**Instructions for the task**:
Below are some entries. Copy each line in them that holds "Image".

[Supplied material]

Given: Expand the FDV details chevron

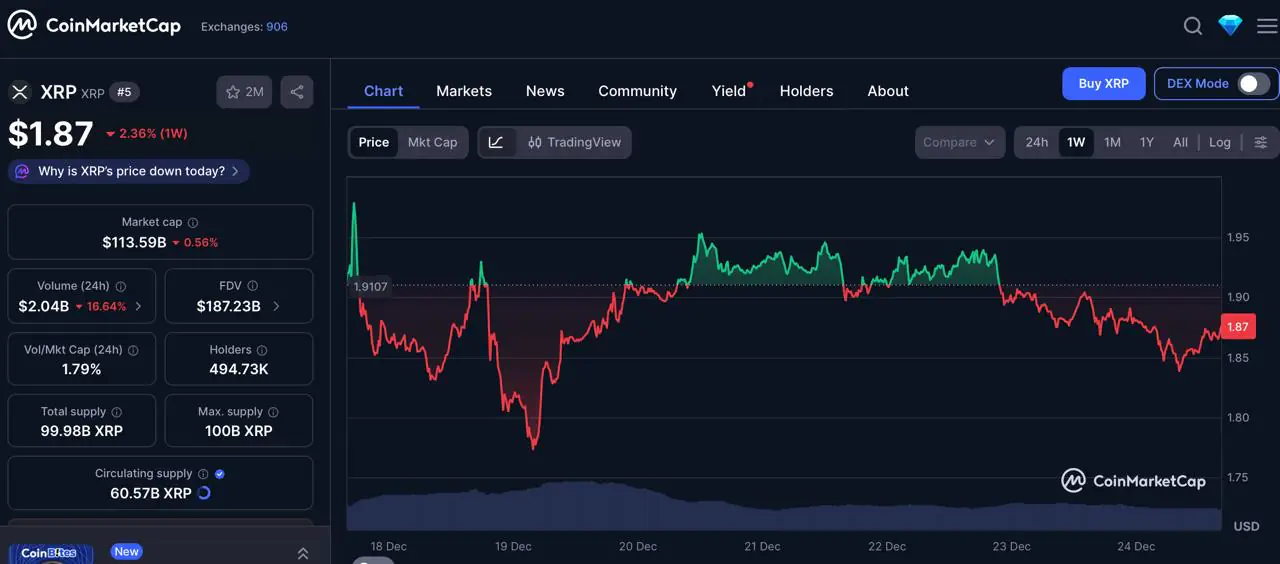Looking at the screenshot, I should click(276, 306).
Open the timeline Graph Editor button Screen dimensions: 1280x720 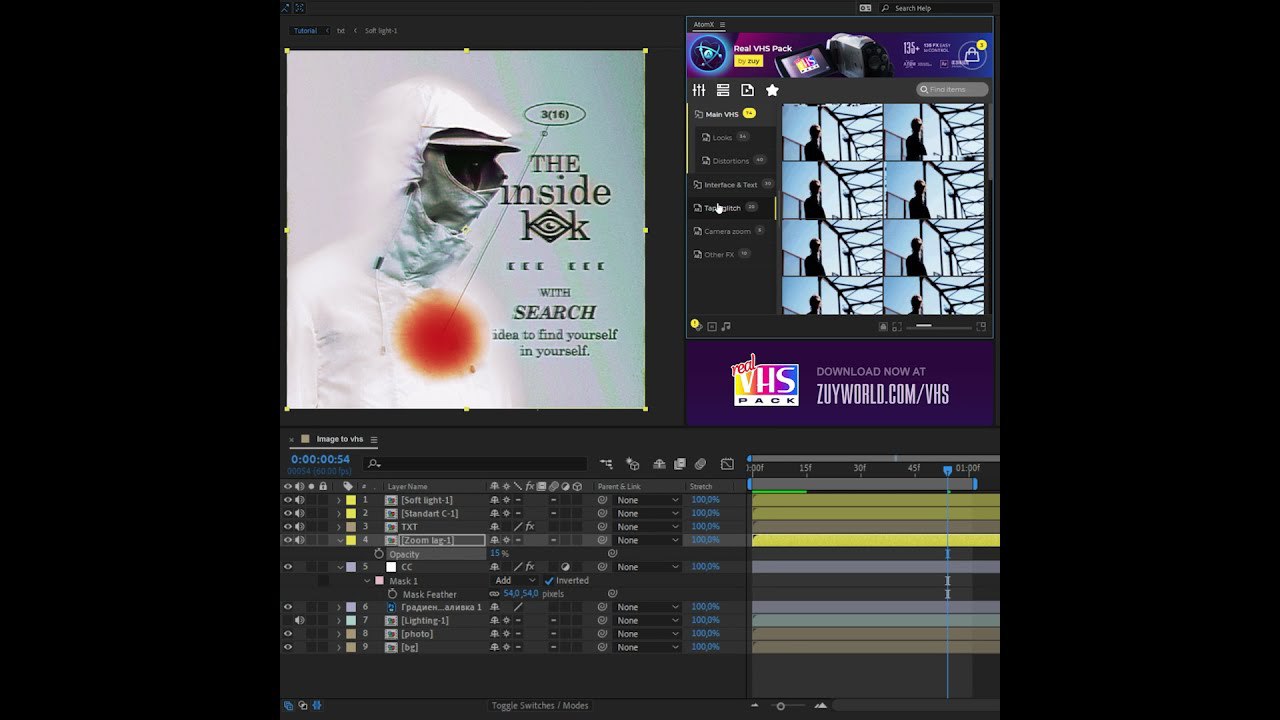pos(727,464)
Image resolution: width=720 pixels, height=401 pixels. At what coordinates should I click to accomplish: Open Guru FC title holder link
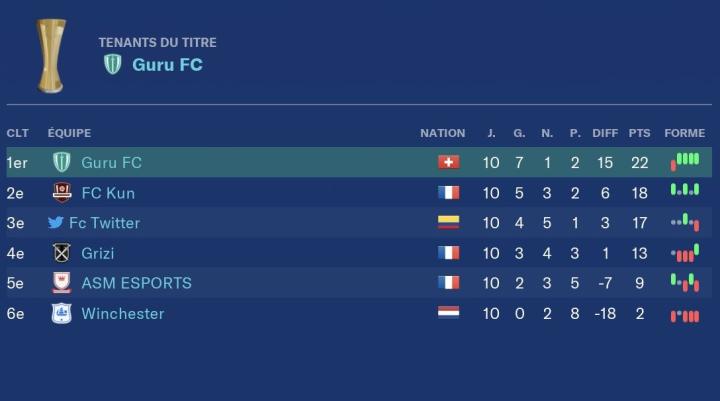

[/Supplied material]
[Supplied material]

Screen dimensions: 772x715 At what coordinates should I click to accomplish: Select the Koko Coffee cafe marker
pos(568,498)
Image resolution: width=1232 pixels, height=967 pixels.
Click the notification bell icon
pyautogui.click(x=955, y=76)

[/Supplied material]

**The answer**:
Image resolution: width=720 pixels, height=401 pixels. At what coordinates should I click to accomplish: Open Guru FC title holder link
Image resolution: width=1232 pixels, height=967 pixels.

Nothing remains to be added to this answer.